▶ _EXERCISE SET_
1. According to the Cold Lake history passage, in what year was Treaty 6 signed?
2. Rewrite the Cold Lake history passage from "After the Frog" up to and including "a last-minute decision.", changing "militia" to "troops".
3. Carry on the Cold Lake history passage from its final sentence.
** start PASSAGE SHOWN **
In 1716, the peoples in the Cold Lake area were supposedly attacked for the first time by fur trading Cree, who had become owners of firearms by trading with Europeans.
Not before 1800 the groups around Cold Lake started to trade with Europeans on their own, but then they travelled to the trading posts on the Hudson Bay and even to Hochelaga on the Saint Lawrence River.

=== Treaty No. 6 of the Numbered Treaties ===

The Government of Canada negotiated with Woodland and Plains Cree, and some Nakota as well as with the Denesuline Peoples around Cold Lake. Treaty 6, which covers modern-day central Alberta and Saskatchewan, was signed in 1876 at Carlton and Fort Pitt.

A Cree decided to go to a piece of land at Willow Point, a territory reaching about 20 miles south and westwards. It included the Cold Lake, which the Denesuline called Luwe Chok Tuwe or Łue Chok Tué and where they spent the summers, while the winters were spent on Primrose Lake (called in the Chipewyan language Xah Tué).

When chief Uldahi died in June 1882, he had no successor. Consequently, the group dwelling at Heart Lake elected its own chiefs and headmen. They also tried to get a reserve of their own. On a hill above Reiter Creek they gathered in the summer of 1913 and elected Alexi Janvier (Nanuchele) as their chief. At the end of the First World War people coming back from Europe's battlefields brought with them the Spanish flu. Nearly half of the population died.

=== North-West Rebellion ===

After the Frog Lake Massacre of May 1885, the band's main group fled to the Cold Lake in fear of revenge. Despite moderation of a priest, the militia disarmed the tribe. Women and children were sent to a camp on Reiter Creek, while the men stayed in the army's camp. When the band returned to the Cold Lake, they met another armed unit there. The oral tradition tells about a mass execution, which was averted in a last-minute decision.

In 1890 many Chipewyan families went from Heart Lake (Saskatchewan) to Primrose Lake, as they were used to do traditionally, but this time they stayed there permanently.
** end PASSAGE SHOWN **
** start INFORMATION SUPPLIED **
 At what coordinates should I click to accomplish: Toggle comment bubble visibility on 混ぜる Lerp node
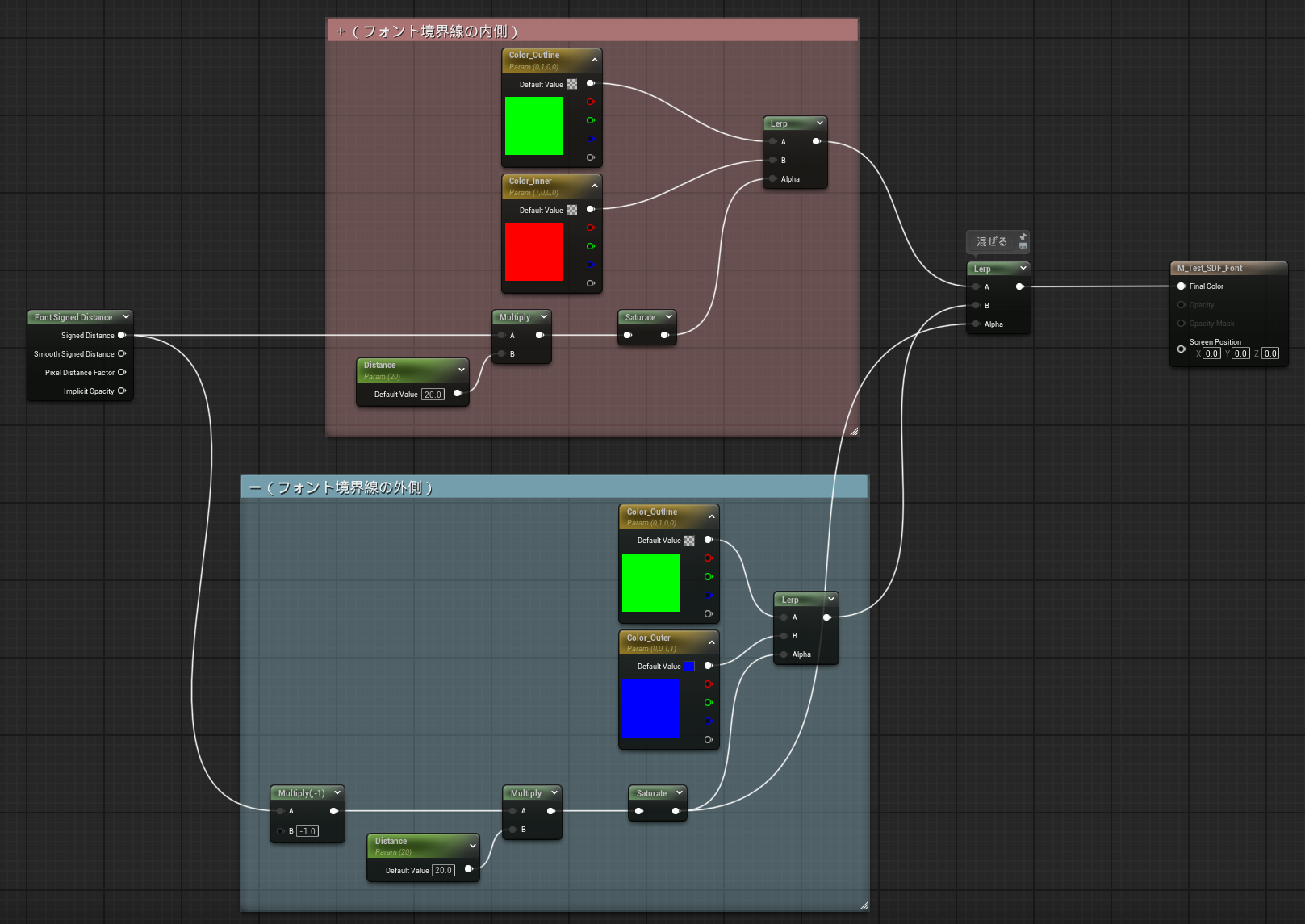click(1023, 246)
** end INFORMATION SUPPLIED **
** start INFORMATION SUPPLIED **
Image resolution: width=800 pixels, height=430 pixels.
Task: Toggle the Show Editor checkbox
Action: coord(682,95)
** end INFORMATION SUPPLIED **
** start INFORMATION SUPPLIED **
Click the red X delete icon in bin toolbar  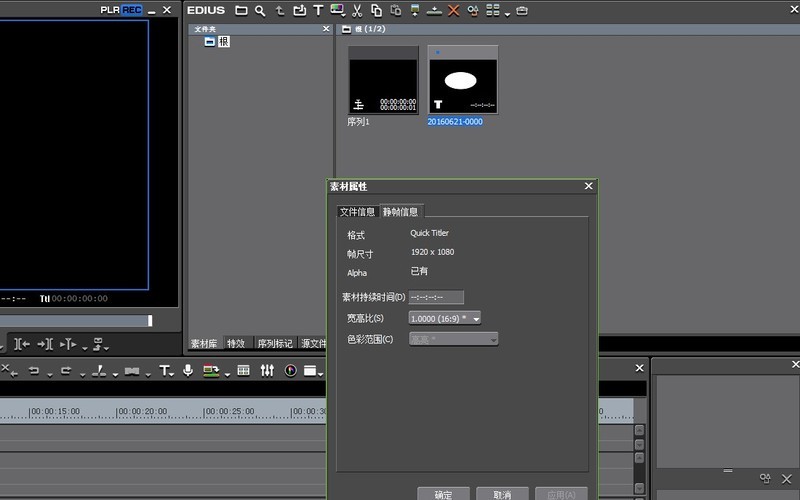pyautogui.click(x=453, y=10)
** end INFORMATION SUPPLIED **
▶ _RESULTS_
1. 1876

2.
After the Frog Lake Massacre of May 1885, the band's main group fled to the Cold Lake in fear of revenge. Despite moderation of a priest, the troops disarmed the tribe. Women and children were sent to a camp on Reiter Creek, while the men stayed in the army's camp. When the band returned to the Cold Lake, they met another armed unit there. The oral tradition tells about a mass execution, which was averted in a last-minute decision.

3.
When land surveys started in 1902 the Indians of Cold Lake were still suspected to have participated in the North-West Rebellion. The responsible Indian agent believed that their territory was much too large for only 330 members of the tribe. Their territory was reduced to 73 sqmi. In exchange for not losing their fishing rights, they swapped their 16 sqmi of land in the south of the Beaver River with a piece of land on the Cold Lake, to be more precise the English Bay. At the same time French settlers came to the French Bay.

=== Cold War and Cold Lake Air Weapons Range ===

During the Cold War the Royal Canadian Air Force was looking for a test area and found it around Primrose Lake. The people living there were offered compensation.

While the most modern techniques were introduced on CFB Cold Lake, the first power line was not installed before 1964.

== Reserves ==
The largest reserve today is Cold Lake 149 in the east of Bonnyville (145.281 km^{2}). There are other reserves, like the one of 4134 ha on the Beaver Creek (149B), 96.2 ha of the territory of the Blue Quills First Nation Indian Reserve, 71.6 ha on the southern shore of Cold Lake (149A) and 149C, and the land meant as a kind of compensation for the Air Base, which consists of 2023.5 ha.